Como ya anunció Morante, Jerez se hacía el escenario idóneo porque no hay problemas de presidentes y veterinarios y el tipo de toro jerezano era el soñado para la ocasión. Los juampedros componían un cuadro de seis dijes -de caritas a modo sobre todo-, seises del toro bravo. Sólo que el elegido para la reaparición morantista andaba cortito de cuello. Cerrado de cara como todos. Algún esbozo a la verónica con la mano de fuera alta, que por esas alturas iba el vacío domecq de escasa humillación. De la faena, únicamente quedaron los apuntes del prólogo de torería a dos manos. Luego, la nada. El mal bajío del sevillano de Las Marismas sigue vigente nueve meses después. La decepción del gentío que desbordaba la plaza fue mayúscula.
Los movimientos descoordinados del tercer juampedro lastraron su juego. Como desajustada la motricidad de los cuartos traseros. José María Manzanares empleó tiempo y paciencia que no condujeron a ninguna parte.

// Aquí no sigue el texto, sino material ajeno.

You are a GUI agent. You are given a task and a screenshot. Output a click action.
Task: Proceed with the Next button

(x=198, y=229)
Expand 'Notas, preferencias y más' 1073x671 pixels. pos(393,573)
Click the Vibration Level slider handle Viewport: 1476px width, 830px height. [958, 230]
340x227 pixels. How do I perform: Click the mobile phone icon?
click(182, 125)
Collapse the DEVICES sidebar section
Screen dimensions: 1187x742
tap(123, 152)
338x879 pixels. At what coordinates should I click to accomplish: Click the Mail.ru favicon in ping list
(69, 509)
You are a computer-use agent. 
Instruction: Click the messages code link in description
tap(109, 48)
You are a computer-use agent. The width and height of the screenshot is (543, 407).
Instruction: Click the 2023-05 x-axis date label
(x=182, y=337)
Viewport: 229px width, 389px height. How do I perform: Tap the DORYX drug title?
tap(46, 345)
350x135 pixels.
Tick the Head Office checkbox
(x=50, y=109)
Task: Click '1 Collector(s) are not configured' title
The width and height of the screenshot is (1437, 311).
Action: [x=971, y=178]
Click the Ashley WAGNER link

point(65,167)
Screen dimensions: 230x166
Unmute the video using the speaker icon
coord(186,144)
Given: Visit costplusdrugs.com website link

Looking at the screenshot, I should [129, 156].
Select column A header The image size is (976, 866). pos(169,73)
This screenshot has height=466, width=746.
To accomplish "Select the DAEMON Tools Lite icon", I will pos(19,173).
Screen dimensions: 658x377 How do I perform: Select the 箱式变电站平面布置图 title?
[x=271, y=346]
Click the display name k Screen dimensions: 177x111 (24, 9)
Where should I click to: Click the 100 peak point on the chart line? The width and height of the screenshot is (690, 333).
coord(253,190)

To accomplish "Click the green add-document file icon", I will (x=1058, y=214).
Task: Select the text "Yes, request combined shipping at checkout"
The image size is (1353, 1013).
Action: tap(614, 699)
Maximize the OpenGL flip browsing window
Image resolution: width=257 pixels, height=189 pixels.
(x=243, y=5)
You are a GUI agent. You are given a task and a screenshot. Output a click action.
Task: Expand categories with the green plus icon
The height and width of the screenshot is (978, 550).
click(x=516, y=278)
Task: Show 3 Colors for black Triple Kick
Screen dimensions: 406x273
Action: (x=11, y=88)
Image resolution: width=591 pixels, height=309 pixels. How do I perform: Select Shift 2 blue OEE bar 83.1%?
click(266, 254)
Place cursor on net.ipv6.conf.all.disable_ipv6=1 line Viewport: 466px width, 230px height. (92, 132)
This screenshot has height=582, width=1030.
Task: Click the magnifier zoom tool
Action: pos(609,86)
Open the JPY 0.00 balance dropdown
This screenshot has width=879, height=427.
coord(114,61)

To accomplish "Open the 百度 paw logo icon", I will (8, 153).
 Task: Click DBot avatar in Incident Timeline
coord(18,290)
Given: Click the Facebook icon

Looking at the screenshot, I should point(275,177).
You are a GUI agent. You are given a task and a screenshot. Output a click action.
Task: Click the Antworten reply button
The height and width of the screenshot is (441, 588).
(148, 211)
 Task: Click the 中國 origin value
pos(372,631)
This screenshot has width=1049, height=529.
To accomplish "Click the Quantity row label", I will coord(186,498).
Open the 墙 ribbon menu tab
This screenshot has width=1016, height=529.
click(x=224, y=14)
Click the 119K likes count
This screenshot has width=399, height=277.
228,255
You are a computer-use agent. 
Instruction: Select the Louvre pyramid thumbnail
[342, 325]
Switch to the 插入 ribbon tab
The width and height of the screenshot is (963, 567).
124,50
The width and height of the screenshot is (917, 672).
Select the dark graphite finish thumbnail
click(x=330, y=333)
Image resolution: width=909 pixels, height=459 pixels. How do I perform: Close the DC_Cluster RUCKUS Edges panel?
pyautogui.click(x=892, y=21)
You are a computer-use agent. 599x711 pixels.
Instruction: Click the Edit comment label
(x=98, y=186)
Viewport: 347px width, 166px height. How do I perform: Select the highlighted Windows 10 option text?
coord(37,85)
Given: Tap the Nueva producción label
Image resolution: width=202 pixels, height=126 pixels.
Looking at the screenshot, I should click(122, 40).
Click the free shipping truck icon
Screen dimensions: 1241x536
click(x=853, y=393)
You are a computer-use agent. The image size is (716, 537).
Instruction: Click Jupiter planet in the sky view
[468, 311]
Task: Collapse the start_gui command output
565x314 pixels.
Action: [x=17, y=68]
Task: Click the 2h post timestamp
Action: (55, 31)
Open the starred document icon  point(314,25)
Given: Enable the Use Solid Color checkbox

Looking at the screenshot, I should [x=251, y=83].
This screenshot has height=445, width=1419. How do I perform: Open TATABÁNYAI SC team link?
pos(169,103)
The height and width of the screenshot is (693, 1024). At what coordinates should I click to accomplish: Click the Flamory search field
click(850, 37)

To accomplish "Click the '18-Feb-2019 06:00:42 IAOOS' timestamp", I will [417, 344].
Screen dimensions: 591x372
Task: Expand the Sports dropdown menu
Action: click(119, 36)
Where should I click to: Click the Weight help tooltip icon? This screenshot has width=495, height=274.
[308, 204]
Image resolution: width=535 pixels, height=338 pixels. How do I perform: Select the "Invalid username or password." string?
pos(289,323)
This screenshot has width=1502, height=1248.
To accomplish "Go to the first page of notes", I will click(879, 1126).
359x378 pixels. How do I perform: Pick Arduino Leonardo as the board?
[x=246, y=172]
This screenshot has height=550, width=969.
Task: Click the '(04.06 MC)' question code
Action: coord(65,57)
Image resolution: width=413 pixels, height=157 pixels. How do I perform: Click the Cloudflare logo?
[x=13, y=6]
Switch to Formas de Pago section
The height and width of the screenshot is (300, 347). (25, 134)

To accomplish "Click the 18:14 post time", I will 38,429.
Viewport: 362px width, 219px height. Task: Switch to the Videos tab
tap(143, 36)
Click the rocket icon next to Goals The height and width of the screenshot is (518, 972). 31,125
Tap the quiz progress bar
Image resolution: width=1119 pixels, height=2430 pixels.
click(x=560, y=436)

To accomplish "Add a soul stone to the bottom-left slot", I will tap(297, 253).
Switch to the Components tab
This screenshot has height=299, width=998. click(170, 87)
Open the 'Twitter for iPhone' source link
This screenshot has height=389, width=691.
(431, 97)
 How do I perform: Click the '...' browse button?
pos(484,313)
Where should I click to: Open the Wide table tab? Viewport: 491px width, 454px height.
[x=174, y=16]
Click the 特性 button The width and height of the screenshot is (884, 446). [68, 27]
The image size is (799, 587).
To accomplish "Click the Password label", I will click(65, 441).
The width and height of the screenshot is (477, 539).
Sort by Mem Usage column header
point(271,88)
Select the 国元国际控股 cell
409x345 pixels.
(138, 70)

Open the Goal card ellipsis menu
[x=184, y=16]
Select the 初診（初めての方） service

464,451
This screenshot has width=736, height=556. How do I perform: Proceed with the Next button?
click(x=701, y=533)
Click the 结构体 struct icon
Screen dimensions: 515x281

El vendaval de Padilla, que había sido templada brisa en el anterior de su lote, se desató por largas cambiadas ahora, en un quite por chicuelinas de fuerza 5, en los pares de banderillas cañoneros. El Ciclón de Jerez brindó a sus padres y continuó desatado. De rodillas en los medios arrancó la faena.

El toro viajaba humillado y con motor. Rebosándose de la muleta un metro más. La faena respondió fielmente a los cánones padillistas. Un jaleo eléctrico. Un ataque constante. La entrega total. Un barullo. Hasta que el toro dijo que ya, que se piraba. Manolas de despedida antes de un pinchazo hondo y una estocada colosal. El público, que había acudido por Morante, premió aquello con las dos orejas. Como si vas a ver Casablanca y te encuentras con Los violentos de Kelly. Del cine clásico al cine bélico de héroes. Palmas por bulerías y cánticos pamplonicas en la apoteósica vuelta al ruedo del adiós: "¡Illa, Illa, Illa, Padilla maravilla!".

Saltó el quinto a la arena y Morante dibujó tres lances de primor. Tres antes de que el juampedro empezara a cantar lo que sería. Tan pronto. Nula clase, triste fondo, pobre humillación. Un estrellón contra el burladero lo tambaleó. El torero de La Puebla puso empeño en la búsqueda del lucimiento. Con mayor acierto en el planteamiento más cerrado en tablas que cuando se lo sacó de las rayas hacia fuera. Así lo entendió. Y allí en los adentros se arrebató a su altura. Series de luchar contra el infortunio que le persigue. De ponerle la sal del empaque al muermo. El toro que busca el genio le salió rana. La sensación de bluf se impuso.Y para colmo se encasquilló con la espada.

Zancudo y despegado del piso, el sexto ni siquiera era un seise para abrochar la juampedrada. Un mono por su cara. Y geniudo. Lo mejor de la trabada y voluntariosa faena de Manzanares fue la estocada. Que valió el premio de la oreja.

"No era esto, no era esto", repetía la gente desconsolada al abandonar la remozada plaza. La obra más lograda, desgraciadamente, de Morante de la Puebla en su reaparición. Que Padilla convirtió en la gran despedida de su tierra.